WORK ITEM:
Only the lines from the one that contains "Screen dimensions: 1024x576" through the final line of the entries should be repeated, exactly as written.

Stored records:

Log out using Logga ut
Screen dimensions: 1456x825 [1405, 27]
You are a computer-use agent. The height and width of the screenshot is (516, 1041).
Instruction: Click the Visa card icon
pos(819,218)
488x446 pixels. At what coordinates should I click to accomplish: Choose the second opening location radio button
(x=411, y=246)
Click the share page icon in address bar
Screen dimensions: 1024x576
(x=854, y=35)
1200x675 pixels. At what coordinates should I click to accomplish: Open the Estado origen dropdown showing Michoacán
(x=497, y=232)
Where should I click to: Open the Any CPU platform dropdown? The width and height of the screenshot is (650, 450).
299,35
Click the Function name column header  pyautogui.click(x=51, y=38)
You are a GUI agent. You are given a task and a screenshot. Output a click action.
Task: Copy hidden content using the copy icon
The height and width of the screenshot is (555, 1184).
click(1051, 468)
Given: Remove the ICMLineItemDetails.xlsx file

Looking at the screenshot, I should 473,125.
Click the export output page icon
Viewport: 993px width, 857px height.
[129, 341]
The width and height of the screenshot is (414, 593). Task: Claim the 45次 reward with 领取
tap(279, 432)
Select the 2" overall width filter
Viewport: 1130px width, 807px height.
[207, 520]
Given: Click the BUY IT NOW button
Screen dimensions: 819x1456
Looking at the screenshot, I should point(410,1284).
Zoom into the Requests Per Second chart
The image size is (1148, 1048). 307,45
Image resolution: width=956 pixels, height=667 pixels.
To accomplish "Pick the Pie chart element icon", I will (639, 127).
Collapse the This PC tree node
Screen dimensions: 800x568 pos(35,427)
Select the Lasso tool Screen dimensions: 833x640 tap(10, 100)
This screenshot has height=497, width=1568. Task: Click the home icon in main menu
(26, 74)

OUTPUT OF THE EXERCISE:
Screen dimensions: 1024x576
(x=854, y=35)
1200x675 pixels. At what coordinates should I click to accomplish: Open the Estado origen dropdown showing Michoacán
(x=497, y=232)
Where should I click to: Open the Any CPU platform dropdown? The width and height of the screenshot is (650, 450).
299,35
Click the Function name column header  pyautogui.click(x=51, y=38)
You are a GUI agent. You are given a task and a screenshot. Output a click action.
Task: Copy hidden content using the copy icon
The height and width of the screenshot is (555, 1184).
click(1051, 468)
Given: Remove the ICMLineItemDetails.xlsx file

Looking at the screenshot, I should 473,125.
Click the export output page icon
Viewport: 993px width, 857px height.
[129, 341]
The width and height of the screenshot is (414, 593). Task: Claim the 45次 reward with 领取
tap(279, 432)
Select the 2" overall width filter
Viewport: 1130px width, 807px height.
[207, 520]
Given: Click the BUY IT NOW button
Screen dimensions: 819x1456
Looking at the screenshot, I should point(410,1284).
Zoom into the Requests Per Second chart
The image size is (1148, 1048). 307,45
Image resolution: width=956 pixels, height=667 pixels.
To accomplish "Pick the Pie chart element icon", I will (639, 127).
Collapse the This PC tree node
Screen dimensions: 800x568 pos(35,427)
Select the Lasso tool Screen dimensions: 833x640 tap(10, 100)
This screenshot has height=497, width=1568. Task: Click the home icon in main menu
(26, 74)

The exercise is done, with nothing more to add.